1. Add a point of interest#
To add the point of interest you have two different options:
You can manually add a point of interest using the ‘Add ROI’ button. This will create a point layer in napari called ‘point of interest’. You can now add a point where you want the roidynamics to be generated.
Alternatively, if you have already a label image, you can drag-and-drop it in napari together with the images to analyze.
In this case, roidynamics will calculate a center of mass for your label, and use it as the coordinates to generate the roidynamics geometry.
Warning
Make sure that the label image is imported correctly as label. If this is not the case you can right-click on the image, and select the option “Convert to Labels”
2. Select the point or label layer from which the mask will be generated:#
Even if you have a label, maybe you have decided to add a point of interest manually, so here is the option where you have to decide, which layer will be used to generate the roidynamics. Select from the drop down menu.
3. Generate a sector of the desired geometry using the tabs:#
Depending on what geometry you want to generate, there are different parameters that you have to set. This is why the roidynamics geometries are are displayed on different tabs. You can also decide to generate different geometries. When you hit the generate button napari-roidynamics will produce a label layer with the selected geometry.
Radial sector#
Parameters:
sector width is the radius of each sector
number of sectors defines how many sectors will compose this geometry
After the selection, hit the Generate radial sector! button.
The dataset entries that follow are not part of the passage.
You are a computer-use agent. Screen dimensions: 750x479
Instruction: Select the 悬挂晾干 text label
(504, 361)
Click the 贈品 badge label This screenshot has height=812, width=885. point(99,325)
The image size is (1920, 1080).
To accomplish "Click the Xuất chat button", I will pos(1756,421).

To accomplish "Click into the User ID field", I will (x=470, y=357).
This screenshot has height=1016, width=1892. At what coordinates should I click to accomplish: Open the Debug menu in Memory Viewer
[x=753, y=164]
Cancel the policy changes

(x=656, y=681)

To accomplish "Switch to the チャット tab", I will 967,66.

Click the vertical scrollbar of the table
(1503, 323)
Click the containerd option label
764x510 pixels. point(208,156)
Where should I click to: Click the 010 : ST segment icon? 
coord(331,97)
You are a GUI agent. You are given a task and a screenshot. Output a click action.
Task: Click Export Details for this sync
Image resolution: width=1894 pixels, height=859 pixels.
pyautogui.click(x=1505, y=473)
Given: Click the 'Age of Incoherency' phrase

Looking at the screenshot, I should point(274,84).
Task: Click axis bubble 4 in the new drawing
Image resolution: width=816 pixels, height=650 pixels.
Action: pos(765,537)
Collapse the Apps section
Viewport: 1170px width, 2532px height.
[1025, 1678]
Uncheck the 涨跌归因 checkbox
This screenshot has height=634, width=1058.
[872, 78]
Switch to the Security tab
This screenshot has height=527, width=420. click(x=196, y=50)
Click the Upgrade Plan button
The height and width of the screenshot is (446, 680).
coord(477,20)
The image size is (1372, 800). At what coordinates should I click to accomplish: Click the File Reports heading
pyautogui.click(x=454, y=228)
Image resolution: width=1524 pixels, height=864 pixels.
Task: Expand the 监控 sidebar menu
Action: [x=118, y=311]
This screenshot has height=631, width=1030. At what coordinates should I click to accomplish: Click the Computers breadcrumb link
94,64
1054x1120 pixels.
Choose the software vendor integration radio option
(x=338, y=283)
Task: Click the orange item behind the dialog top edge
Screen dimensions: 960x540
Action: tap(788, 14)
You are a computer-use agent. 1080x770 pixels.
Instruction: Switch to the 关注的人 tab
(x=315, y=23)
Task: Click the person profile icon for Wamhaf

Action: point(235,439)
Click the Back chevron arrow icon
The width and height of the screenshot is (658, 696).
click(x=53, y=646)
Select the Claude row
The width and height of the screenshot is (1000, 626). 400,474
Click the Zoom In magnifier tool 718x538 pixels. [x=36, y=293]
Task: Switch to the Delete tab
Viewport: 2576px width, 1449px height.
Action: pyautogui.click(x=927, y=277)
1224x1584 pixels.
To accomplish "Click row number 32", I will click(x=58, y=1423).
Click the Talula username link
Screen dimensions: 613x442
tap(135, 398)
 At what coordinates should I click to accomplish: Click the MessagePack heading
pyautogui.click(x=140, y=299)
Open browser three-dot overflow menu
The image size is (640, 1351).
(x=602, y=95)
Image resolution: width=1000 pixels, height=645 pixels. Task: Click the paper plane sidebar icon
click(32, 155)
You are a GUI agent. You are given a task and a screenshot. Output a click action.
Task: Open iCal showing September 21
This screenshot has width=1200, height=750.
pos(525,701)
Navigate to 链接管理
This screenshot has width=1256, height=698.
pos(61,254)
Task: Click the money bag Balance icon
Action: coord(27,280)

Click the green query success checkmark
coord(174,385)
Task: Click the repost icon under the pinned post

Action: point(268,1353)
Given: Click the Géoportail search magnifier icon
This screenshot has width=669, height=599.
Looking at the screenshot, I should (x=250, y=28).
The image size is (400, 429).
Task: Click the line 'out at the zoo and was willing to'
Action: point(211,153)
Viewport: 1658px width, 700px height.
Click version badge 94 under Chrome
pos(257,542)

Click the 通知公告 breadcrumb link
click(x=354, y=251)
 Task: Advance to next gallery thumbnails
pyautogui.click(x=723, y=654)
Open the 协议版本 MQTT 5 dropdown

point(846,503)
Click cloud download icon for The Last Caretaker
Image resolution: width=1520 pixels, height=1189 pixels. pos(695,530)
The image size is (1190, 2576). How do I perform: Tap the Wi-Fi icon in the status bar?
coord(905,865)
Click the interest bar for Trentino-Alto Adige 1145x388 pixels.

When the mask is generated, you can adjust it using the spin buttons.
Warning
If the geometry doesn’t update live make sure that the correct layer is selected in step 2.
Angular sector#
Parameters:
angle width is represented in degrees, and its range is 1-360°
sector radius is the radius of the circle that will be generated
Warning
The last sector will not be generated, unless 360° is a multiple of the angle width you have select.
In the following example an angle of 50° was selected, therefore only 7 complete angular sectors were generated.
Annular sector#
This geometry is very similar to the angular sector but it is annular, so that you will need to setup the thickness of the generated ring.
Parameters:
angle width is represented in degrees, and its range is 1-360°
sector radius is the radius of the circle that will be generated
ring width determines the thickness of the ring
Manual sector#
This option allows you to slightly customize the mask that you want to apply to measure intensities. If none of the three geometries fits your data you can try to adjust this by manually adding a shape.
First add a napari shape layer by pressing “Add manual shape”. This will create a “shapes” layer. You can now select the tool that you would like to use, from the shape layer toolbox. For example you could create a rectangle.
Then select the mask that you would like to cut with the given shape. In the example it was a radial mask with 5 sectors. By pressing the “Generate manual sector!” button, the new mask should be added as a napari label layer.
4. Select the channel to analyze:#
If you have imported different image channels to analyze, here you have to input on which image you want to apply the roidynamics intensity measurements.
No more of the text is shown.